The Sunnis had walked out of the talks last week after one of their committee members was shot dead in front of a restaurant.
At crisis talks on Monday they secured pledges of better security and an investigation into the assassination.
"We will definitely return tomorrow," said Saleh Mutlaq, spokesman for the Sunni umbrella group Iraqi National Dialogue, which slain committee member Mujbil al-Sheikh Isa belonged to.
Abdul Nasser al-Jenabi, a committee member from another Sunni group, said its demands had been met. The government announced the compromise in a statement signed by parliament Speaker Hajem al-Hassani.
Iraq's government and its US sponsors had hoped the presence of Sunnis on the constitution-drafting team would help to defuse violence.
Khalilzad says the constitution
will help stop violence
Fifteen Sunni members were drafted on to the committee last month, joining members drawn from a parliament mainly made up of Shia and Kurds - elected in a January vote when most Sunnis stayed at home because of a boycott or fear of reprisals.
US Ambassador Zalmay Khalilzad said a constitution was "important in terms of weakening the insurgency [and] winning the population away from al-Qaida and the other foreign terrorists who come here to kill and maim and use Iraqis as cannon fodder for their larger agenda".
The bloodshed has made political agreement more urgent.
Two vehicle bombs struck police checkpoints in Baghdad on Monday morning, killing at least 15 people, while funerals were held for some of the victims of a huge truck bomb on Sunday.
The US military said 40 people were killed in that attack, although police did not confirm the figure.
Two vehicles bombs killed 15
people on Monday
The end of the Sunni boycott will allow politicians to breathe a sigh of relief, but negotiations over the constitution are far from over.

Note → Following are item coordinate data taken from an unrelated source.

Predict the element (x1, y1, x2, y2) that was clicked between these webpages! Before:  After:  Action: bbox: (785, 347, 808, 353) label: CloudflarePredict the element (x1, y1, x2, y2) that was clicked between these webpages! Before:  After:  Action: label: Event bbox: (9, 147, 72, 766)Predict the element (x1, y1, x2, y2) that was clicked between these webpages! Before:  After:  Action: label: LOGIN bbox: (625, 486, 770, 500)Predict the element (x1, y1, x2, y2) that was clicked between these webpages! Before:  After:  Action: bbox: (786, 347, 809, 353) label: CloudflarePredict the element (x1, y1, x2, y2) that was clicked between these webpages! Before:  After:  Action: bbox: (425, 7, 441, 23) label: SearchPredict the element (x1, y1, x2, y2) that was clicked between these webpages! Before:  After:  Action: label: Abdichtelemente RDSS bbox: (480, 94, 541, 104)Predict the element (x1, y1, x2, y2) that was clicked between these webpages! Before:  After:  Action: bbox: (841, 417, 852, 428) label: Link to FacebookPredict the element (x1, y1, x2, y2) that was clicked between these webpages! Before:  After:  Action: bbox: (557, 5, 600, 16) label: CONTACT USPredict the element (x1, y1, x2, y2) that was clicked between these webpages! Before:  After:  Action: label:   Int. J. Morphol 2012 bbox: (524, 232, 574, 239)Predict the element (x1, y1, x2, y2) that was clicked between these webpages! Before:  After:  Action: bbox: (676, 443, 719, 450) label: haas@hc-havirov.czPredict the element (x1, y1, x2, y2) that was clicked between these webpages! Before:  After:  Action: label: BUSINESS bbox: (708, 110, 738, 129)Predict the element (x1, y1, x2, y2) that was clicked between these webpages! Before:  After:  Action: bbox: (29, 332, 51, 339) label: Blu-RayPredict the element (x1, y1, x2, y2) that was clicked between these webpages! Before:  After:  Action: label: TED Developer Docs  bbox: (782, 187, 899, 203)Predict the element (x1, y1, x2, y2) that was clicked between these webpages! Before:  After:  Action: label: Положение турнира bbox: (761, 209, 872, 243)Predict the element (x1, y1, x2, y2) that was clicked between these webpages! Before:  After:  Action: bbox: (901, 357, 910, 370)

A draft is due by 15 August, but 1 August is the deadline for announcing a 6-month extension if the committee decides it needs more time.
Kurdish committee member Mahmoud Othman said that, even if the Sunnis rejoined, "I very much doubt at this stage that we are going to have a document ready by the end of this month".
The sides are divided on issues of federalism - how to share power and resources in areas such as the mainly Kurdish north and the Shia south, where local leaders want autonomy from Baghdad and control of oil wealth.
Other stumbling blocks include the role of religion, a decision on Iraq's official languages and women's rights.
Washington says an extension would deprive the political process of momentum.
"I very much doubt at this stage that we are going to have a document ready by the end of this month"
Kurdish committee member
But Othman said: "Nobody likes to talk about requesting an extension, because no one wants to be the one who is responsible for asking for it. But everyone is thinking about it."
Khalilzad said he did not expect a delay.
Attacks, especially car bombings, rose after the government took power in April, and after a brief lull have intensified again in the past two weeks, killing more than 200 people in Baghdad and towns to the south.
At dawn on Monday, a bomber blew up a minivan packed with explosives at a checkpoint near the Sadir hotel in the city centre. A second bomber struck Ansour Square, near an entrance to the fortified Green Zone government and diplomatic compound.
The Defence Ministry said 12 people died in the first strike. Hospital sources said at least three died in the second.
Those bombs followed Sunday's huge blast, the worst in more than a week, when a suicide truck bomb packed with more than 226kg of explosives blew up near a police station.
The US Army, citing Iraqi police estimates, put the toll at 40. But police sources told Reuters that 25 were killed.
US forces said one soldier was killed by a roadside bomb on Monday in Samarra, a Sunni stronghold north of Baghdad. In Baghdad's Dora neighbourhood, four people were killed, including two women, when armed men stormed their house, police said.